'''

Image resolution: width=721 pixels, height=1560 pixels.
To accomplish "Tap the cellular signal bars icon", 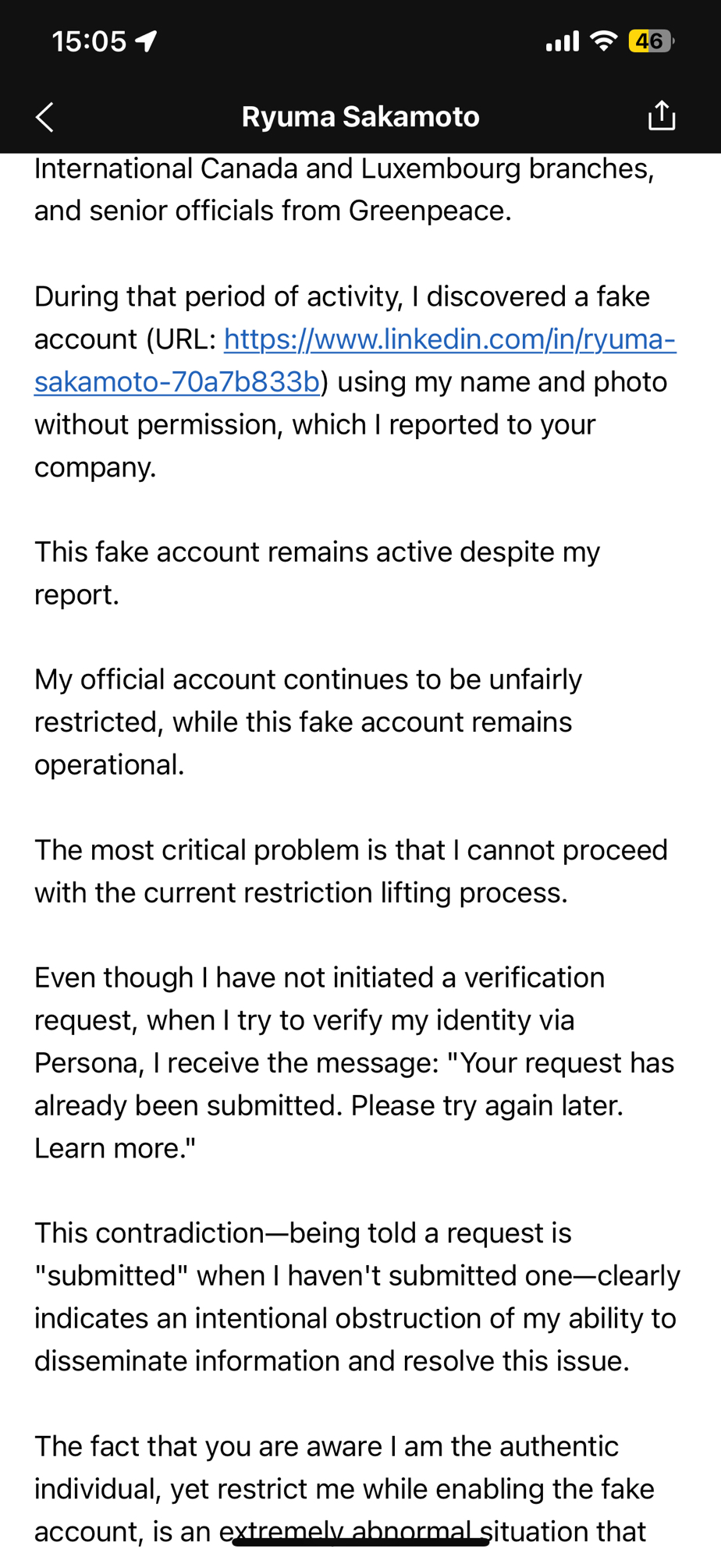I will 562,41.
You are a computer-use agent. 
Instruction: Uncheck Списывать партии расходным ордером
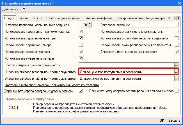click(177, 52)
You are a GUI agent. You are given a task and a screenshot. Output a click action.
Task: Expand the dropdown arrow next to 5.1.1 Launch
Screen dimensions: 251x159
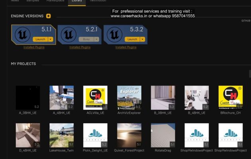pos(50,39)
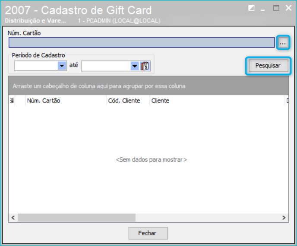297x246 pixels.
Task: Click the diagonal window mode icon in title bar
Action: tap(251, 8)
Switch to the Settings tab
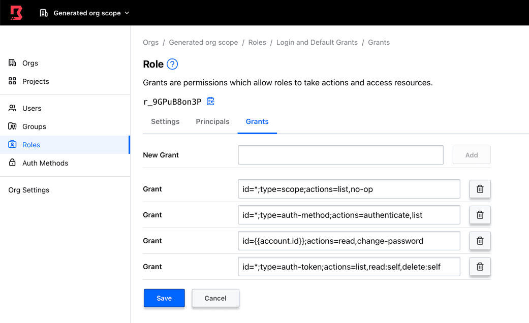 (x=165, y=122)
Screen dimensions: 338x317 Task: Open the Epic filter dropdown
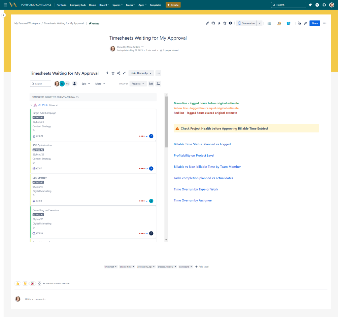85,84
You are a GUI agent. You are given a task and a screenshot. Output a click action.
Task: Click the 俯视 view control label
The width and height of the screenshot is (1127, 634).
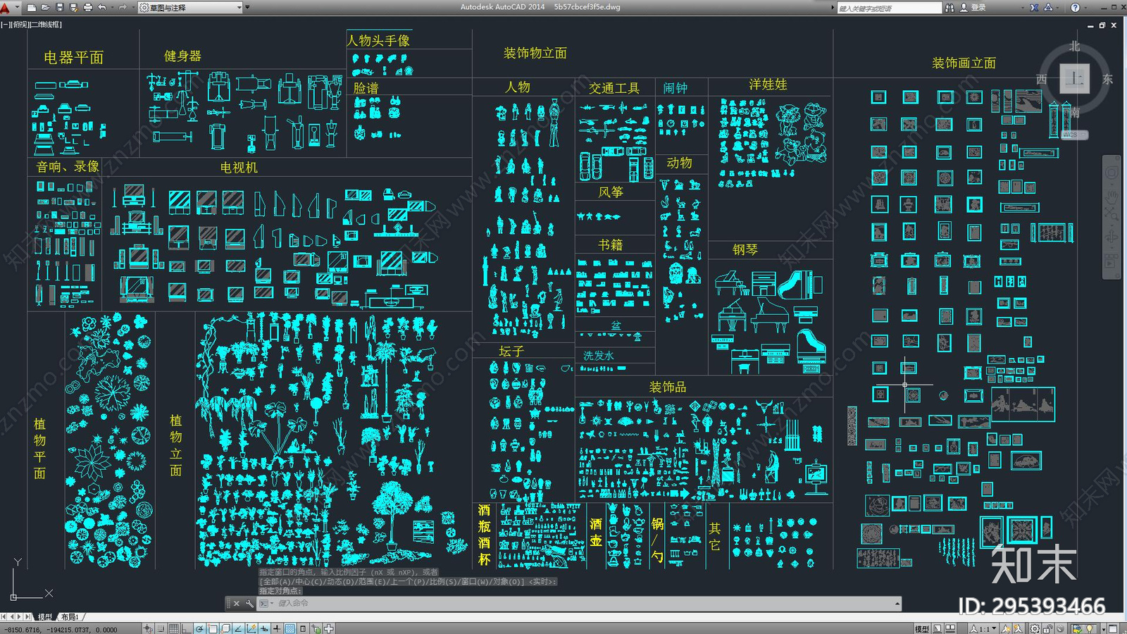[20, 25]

'''

» INSTRUCTIONS TO FOLLOW
Set out nothing but the lines from the line with "Screen dimensions: 251x159" through the end of the material, reproduced exactly, both ends included, pictures omitted.

» ANSWER TO THIS TASK
Screen dimensions: 251x159
pos(50,39)
297x246 pixels.
Task: Click the diagonal window mode icon in title bar
Action: tap(251, 8)
Switch to the Settings tab
 (x=165, y=122)
Screen dimensions: 338x317 Task: Open the Epic filter dropdown
85,84
You are a GUI agent. You are given a task and a screenshot. Output a click action.
Task: Click the 俯视 view control label
The width and height of the screenshot is (1127, 634).
[20, 25]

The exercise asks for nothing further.